I can see how you can twist my post to be *extremely *racist. I really do! Reading it again I *do*!

But just read it it for what it was meant to be - explanation why you have no reason to treat someone as shit. Someone having the same skin colour as the man who made your grand parents slaves. In no shape or form excuses you or gives you the right to behave as entitled all expecting shit of a person to whoever you chose just because of that...

In other words they treated us like shit...we will solve the problem by treating whoever (vulnerable enough) we find with the same skin color as the oppressors, and do the the same disgraceful shit (or as much as we can) to them...and this will solve EVERYTHING!!!!



Uberk5487 said:


> Is that what blacks do huh?!?....so because of my skin, I smell and rate people 1-3 stars because they aren't black.....that's funny because I shower from head to toe everyday, and when I take uber I always tip $5 and give five stars.....so you theory is dead in the water....and most pax I talk to about the rating don't know that the psychos at uber only accept a perfect rating as a good rating.....most think a average ride should get a 3 which is a average score, most are shocked when I tell them we WILL get fired if everyone gives us a 4 star, which in the real world would be darn good......you racist fools are tiresome and not worth my time.....if there is a God one day y'all will just die off......
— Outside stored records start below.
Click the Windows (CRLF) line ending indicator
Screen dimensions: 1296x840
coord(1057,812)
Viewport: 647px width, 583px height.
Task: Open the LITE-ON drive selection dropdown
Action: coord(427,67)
I could have written the same - shower, rating... well except I do not want "you people (reverse racist or not) to die off one day" or whoever your people see yourself as.


----------



## Cndragon (Dec 8, 2016)

Uberk5487 said:


> You right south Florida is a different kinda ball game....just look at the catch me outside girl.....


Never realized she was from down here..figures. Florida leads the way, as usual lol



Trafficat said:


> If drivers are too scared to pick people up in certain parts of town, it makes sense that male riders might do this to get the driver to come. Males are generally perceived as more dangerous than females, so some drivers might skip the ping if a male name pops up, but accept if a female name pops up.


True, that makes a lot of sense. Though one night at o'dark thirty in an unfamiliar area I got a ping from a "Precious" Was thinking..this is a bad idea, this is a really bad idea. Pull up to see a guy standing there..and Im like yup..baaaad idea, baaaad idea! He gets in the car, right off says "Good evening ma'am" and Im thinking uh huh..trying to be all polite so Ill let my guard down...Im on to you!!! Then tells me he really appreciates me picking him up cause 2 other ubers drove off the moment they saw him. I was like well..you dont look like a Precious...he laughed, said that was his gf, remained extra-ordinarily polite the rest of the ride. Dropped him off without incident. Go figure.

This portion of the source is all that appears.